Yogi powers through terminal cancer fight

Surya
Yoga provides spiritual and physical therapy for Surya, who is battling terminal brain cancer.

Scot (Surya) Schiebelbein was once among a select few practitioners worldwide able to complete the highest level of demanding ashtanga yoga. Now, battling terminal brain cancer, he finds himself challenged in basic yoga postures.

Schiebelbein, who goes by the name Surya — from the Sanscrit word meaning sun — underwent two surgeries totalling 27 hours after being diagnosed with a Stage 3 astrocytoma in January 2017. A portion of his brain was removed and radiation treatments left him temporarily blind and required him to re-learn how to walk.

“Life is living in the moment,” says Surya, 40, who has taught yoga around the world and recently returned to Calgary after a winter in Indonesia, Thailand and Bali. “It’s always important to live in the moment, not just if you learn your life is going to be shorter.”

He has chosen to forego chemotherapy despite being given only two years to live, and is concentrating on boosting his immune system with large doses of vitamins, medicinal mushrooms and yoga workouts.

Much of his teaching now focuses on the discipline of acro yoga, which involves partners going through connected yoga poses.
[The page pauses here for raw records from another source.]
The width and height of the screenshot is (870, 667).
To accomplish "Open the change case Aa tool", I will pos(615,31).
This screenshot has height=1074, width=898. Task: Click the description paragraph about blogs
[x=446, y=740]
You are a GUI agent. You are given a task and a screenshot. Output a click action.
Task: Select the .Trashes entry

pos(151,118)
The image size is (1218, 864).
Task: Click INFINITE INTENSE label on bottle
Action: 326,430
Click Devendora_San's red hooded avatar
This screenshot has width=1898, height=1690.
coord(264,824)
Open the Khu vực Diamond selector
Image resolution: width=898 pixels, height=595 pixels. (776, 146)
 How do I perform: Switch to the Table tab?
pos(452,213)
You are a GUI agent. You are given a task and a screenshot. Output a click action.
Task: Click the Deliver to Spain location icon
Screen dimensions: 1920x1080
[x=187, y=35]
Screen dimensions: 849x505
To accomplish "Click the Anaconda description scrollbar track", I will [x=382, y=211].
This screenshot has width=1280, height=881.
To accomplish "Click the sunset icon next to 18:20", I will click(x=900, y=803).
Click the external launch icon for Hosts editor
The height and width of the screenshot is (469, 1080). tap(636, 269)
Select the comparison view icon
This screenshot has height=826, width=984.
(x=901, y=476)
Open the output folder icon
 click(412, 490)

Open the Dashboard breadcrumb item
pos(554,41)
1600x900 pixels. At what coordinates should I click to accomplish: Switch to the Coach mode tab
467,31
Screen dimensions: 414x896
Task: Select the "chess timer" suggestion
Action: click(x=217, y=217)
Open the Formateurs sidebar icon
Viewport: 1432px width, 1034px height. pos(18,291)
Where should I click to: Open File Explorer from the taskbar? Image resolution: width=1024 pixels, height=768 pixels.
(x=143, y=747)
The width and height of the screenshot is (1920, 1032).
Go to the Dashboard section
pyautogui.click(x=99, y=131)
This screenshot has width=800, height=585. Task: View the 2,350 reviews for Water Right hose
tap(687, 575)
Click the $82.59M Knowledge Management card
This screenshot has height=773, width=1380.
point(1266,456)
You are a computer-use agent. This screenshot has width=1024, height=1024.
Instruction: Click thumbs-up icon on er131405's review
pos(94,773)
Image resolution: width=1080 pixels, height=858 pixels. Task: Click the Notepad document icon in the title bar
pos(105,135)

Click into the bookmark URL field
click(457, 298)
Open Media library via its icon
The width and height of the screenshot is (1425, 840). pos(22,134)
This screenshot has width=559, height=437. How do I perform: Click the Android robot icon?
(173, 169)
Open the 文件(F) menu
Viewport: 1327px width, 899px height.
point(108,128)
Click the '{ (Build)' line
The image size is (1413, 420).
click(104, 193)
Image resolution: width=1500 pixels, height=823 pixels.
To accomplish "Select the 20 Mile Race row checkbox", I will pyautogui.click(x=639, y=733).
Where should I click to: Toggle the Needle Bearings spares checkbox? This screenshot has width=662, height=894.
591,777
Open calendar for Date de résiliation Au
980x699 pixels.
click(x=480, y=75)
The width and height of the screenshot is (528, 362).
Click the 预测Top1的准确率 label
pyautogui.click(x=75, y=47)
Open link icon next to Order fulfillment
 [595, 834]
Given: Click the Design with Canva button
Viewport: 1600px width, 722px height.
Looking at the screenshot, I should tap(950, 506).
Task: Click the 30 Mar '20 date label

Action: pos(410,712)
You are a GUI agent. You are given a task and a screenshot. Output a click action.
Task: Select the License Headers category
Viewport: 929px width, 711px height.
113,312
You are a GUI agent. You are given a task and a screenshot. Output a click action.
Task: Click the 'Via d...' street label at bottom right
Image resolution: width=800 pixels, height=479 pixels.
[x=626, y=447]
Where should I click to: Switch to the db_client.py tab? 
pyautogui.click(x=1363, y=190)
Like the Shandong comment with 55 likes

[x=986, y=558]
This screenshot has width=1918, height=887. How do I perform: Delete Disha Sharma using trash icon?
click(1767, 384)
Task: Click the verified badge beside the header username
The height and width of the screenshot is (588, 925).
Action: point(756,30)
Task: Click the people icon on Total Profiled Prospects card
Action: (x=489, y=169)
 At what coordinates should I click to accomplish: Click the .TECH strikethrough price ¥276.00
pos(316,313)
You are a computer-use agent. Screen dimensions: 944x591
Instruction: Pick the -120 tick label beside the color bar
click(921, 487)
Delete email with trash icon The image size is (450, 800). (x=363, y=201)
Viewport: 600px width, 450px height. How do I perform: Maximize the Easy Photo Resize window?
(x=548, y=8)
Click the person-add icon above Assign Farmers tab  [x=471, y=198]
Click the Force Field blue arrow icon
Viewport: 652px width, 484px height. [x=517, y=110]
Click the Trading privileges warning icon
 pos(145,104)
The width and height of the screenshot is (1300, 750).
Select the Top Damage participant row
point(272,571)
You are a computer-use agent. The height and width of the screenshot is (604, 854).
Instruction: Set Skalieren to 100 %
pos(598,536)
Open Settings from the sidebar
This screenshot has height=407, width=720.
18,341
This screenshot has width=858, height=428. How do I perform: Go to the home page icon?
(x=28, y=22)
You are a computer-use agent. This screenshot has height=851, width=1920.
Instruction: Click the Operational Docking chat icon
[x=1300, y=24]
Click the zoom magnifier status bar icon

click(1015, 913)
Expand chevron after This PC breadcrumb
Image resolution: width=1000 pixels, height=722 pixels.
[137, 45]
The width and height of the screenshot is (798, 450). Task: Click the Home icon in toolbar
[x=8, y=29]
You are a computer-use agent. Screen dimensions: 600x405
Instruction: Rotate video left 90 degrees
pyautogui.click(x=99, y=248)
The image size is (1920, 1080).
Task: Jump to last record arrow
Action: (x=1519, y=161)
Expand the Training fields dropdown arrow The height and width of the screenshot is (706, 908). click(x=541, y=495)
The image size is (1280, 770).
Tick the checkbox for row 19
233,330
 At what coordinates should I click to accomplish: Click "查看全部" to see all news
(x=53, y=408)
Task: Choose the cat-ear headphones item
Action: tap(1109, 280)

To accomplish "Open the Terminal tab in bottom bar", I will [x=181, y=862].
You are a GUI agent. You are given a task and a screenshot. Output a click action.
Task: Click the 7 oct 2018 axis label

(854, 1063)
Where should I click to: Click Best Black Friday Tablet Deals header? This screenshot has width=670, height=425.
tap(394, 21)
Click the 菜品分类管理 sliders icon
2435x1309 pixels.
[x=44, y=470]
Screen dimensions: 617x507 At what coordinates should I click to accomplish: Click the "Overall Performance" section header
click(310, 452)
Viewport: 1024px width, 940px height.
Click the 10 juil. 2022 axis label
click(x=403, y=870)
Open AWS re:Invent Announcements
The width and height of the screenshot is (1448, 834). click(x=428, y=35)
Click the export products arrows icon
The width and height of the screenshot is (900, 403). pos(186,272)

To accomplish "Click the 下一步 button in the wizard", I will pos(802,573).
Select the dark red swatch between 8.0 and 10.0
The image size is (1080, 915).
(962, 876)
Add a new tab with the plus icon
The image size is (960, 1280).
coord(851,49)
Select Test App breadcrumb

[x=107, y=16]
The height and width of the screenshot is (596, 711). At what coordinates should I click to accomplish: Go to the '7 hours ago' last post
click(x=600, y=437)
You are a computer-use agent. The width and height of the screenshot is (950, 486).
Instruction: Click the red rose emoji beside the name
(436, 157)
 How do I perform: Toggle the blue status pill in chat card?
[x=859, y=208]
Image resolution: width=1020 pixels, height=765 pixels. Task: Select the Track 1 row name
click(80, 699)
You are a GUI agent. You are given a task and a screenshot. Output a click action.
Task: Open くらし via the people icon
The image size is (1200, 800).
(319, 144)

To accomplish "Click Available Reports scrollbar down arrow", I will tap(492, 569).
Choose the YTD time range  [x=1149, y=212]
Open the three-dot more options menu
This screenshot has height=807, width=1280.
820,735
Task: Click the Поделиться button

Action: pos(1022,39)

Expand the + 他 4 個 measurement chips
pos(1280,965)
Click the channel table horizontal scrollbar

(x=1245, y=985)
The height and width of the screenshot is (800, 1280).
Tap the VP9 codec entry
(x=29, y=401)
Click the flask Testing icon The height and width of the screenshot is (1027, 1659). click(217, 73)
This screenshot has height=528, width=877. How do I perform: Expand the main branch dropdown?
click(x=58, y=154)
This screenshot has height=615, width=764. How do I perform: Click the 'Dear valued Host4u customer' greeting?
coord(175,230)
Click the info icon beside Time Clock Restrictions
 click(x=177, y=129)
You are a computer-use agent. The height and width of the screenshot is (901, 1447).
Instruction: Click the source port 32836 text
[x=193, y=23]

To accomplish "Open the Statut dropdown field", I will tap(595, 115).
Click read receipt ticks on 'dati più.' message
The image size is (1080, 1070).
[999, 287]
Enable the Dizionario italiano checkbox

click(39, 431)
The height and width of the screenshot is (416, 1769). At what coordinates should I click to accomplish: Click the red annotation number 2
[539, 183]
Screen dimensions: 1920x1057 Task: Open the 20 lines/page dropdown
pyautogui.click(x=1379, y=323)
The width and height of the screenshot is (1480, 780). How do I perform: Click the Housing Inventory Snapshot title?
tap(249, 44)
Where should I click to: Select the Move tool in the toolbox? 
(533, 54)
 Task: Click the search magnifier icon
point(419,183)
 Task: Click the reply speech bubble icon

“A lot of people don’t like acro because it takes them out of their comfort zone and into a place where they have to trust someone,” says Surya, who speaks to cancer patients about how to deal with fear. “I see the physical and mental realms as equally important. People who develop a good physical and mental connection start to find themselves in a spiritual place.”

Surya began his yoga journey 13 years ago as a way of healing in the wake of a car accident that left him holding a dying man in his arms on an Alberta roadside.

“I couldn’t sleep and was diagnosed with post-traumatic stress disorder,” he says. “I started going to a nearby yoga studio for six hours a day and I really got into it. Yoga did a lot to heal my body and my mind.”

He mastered a variety of disciplines and went to India for advanced training. At one point, he would stand on two blocks to make yoga sessions more demanding.

“Now doing a normal class is a challenge for me,” he says with a surprising chuckle. “Sometimes it’s frustrating to have been at what I call a circus level of yoga and now I’m just average.”